My mother took me to a “shrink” when I was 13, right after she threw a pot of spaghetti sauce on the floor and declared to my father that his daughter was a dope addict. I remember something about ink blots and word associations, and then a year later, my mother got the good news: I was cured (though I think I was still cleaning spaghetti sauce off the kitchen walls.)
Since then, about every ten years or so, I find it in my best interest, that is, if I want to go on living, to see another analyst. And so far, I continue to live. The last time, I sought out a Jungian analyst in particular, but unfortunately the situation only allowed us a few sessions. However, as soon as circumstances permit, I would like very much to find a compatible Jungian analyst, who I can persuade to take my case for the long-term, to help me to analyze my dreams, and to serve as a kind of beacon as I continue my lifelong process of individuation.

## COMPLETE THE FOLLOWING:
a: Copy the therapy passage verbatim, starting at "My mother took" and stopping after "the kitchen walls.)".
b: Condense the paragraph of the therapy passage that opens "Since then, about every ten years or so", keeping its main facts.

## Pixel-coordinate grounding data:
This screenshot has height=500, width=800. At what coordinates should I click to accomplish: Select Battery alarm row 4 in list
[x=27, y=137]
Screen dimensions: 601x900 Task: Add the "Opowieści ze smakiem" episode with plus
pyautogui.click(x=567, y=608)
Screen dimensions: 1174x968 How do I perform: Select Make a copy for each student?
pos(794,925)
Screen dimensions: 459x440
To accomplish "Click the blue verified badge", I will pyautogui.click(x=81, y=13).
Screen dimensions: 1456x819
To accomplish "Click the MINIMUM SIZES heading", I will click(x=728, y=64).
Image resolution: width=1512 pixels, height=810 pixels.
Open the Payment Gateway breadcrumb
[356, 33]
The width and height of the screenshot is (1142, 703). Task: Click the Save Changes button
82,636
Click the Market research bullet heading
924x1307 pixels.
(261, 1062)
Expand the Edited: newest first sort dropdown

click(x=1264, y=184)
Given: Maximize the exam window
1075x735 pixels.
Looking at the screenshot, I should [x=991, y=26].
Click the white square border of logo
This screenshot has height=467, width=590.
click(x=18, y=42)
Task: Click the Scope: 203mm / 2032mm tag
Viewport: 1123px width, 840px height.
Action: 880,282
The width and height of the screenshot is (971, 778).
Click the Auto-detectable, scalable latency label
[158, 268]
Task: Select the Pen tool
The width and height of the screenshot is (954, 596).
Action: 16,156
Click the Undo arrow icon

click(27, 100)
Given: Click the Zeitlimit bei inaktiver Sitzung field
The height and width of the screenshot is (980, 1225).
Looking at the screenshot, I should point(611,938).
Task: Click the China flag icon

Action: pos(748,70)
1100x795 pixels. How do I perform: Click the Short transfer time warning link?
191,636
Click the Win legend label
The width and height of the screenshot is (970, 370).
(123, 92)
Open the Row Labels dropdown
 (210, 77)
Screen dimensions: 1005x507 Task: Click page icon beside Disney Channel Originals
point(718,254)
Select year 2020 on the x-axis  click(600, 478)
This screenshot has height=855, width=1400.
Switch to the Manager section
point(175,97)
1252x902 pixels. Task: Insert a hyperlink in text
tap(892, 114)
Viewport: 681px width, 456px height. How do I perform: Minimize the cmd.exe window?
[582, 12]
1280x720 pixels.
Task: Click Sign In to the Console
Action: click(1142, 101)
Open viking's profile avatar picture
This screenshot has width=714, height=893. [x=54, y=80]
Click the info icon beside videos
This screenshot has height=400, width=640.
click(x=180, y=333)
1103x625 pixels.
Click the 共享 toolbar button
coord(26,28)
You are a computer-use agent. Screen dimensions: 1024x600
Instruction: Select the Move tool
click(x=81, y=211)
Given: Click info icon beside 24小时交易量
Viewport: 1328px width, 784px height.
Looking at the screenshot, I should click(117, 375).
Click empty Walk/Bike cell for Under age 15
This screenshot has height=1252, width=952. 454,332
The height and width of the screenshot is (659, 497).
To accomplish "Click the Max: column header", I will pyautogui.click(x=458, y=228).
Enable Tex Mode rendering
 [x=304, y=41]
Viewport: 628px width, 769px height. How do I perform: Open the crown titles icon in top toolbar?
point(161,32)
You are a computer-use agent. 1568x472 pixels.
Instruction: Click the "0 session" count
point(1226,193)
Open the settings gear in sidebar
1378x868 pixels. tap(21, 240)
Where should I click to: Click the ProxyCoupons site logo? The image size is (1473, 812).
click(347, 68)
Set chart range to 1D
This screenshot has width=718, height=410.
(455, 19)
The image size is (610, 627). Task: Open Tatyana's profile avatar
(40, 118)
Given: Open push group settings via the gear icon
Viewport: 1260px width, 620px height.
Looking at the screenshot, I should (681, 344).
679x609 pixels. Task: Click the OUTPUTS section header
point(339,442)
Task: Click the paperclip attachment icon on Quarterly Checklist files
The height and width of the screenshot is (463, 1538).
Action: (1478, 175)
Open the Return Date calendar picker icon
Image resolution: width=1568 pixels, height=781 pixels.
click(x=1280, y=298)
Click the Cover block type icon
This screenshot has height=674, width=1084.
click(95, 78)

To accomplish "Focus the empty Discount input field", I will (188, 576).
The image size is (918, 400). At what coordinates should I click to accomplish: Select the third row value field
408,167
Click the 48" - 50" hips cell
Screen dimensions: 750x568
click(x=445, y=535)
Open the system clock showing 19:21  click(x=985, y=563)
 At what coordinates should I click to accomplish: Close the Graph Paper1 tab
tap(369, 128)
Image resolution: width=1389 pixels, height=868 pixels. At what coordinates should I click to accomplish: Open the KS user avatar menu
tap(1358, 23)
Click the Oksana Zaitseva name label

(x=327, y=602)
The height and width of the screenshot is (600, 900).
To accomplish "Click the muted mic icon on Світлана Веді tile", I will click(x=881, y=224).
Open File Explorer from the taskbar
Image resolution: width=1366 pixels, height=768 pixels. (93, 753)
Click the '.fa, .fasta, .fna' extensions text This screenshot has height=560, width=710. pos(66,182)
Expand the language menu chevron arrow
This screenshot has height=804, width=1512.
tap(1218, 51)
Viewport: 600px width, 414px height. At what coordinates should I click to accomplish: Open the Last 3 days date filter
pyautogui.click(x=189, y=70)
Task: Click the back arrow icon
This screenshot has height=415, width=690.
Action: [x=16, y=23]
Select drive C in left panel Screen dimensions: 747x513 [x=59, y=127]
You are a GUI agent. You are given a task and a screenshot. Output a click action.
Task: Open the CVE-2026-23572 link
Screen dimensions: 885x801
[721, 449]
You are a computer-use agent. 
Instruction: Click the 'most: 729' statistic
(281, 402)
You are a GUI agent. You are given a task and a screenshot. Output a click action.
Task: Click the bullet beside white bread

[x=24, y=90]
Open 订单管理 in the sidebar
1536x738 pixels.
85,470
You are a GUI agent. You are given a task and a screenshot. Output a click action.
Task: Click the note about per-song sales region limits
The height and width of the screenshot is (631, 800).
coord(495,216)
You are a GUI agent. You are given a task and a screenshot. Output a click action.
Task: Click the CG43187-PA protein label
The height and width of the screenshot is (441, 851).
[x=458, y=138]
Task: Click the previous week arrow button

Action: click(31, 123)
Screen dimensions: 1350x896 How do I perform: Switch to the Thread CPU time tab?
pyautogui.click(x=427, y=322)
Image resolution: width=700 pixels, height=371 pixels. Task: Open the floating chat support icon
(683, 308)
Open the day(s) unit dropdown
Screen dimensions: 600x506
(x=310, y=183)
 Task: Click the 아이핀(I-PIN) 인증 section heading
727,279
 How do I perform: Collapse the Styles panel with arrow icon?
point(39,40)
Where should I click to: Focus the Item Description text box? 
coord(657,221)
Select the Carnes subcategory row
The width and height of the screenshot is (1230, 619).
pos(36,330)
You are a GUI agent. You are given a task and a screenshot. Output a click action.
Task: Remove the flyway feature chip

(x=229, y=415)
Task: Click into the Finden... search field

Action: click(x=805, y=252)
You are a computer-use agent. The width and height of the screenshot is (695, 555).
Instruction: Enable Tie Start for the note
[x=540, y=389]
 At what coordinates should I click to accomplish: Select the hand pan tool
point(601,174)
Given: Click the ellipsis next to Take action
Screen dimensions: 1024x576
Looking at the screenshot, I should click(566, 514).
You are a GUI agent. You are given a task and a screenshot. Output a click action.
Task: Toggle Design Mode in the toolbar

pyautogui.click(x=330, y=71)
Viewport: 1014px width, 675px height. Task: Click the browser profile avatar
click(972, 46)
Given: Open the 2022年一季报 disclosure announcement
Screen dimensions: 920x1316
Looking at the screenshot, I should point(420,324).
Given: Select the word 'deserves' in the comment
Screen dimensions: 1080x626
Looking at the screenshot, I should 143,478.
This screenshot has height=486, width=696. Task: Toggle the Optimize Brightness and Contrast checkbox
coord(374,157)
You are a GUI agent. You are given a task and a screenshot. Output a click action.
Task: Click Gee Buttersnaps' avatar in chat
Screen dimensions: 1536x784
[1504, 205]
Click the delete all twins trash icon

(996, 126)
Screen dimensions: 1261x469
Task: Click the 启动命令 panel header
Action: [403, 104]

## RESPONSES FOR EACH TASK:
a:
My mother took me to a “shrink” when I was 13, right after she threw a pot of spaghetti sauce on the floor and declared to my father that his daughter was a dope addict. I remember something about ink blots and word associations, and then a year later, my mother got the good news: I was cured (though I think I was still cleaning spaghetti sauce off the kitchen walls.)

b: Roughly once a decade, I see a new analyst because my continued survival depends on it, and so far I am still alive. Most recently I chose a Jungian analyst, but circumstances allowed only a few sessions. When possible, I want to find a compatible Jungian analyst who will take me on long-term, help analyze my dreams, and guide my lifelong process of individuation.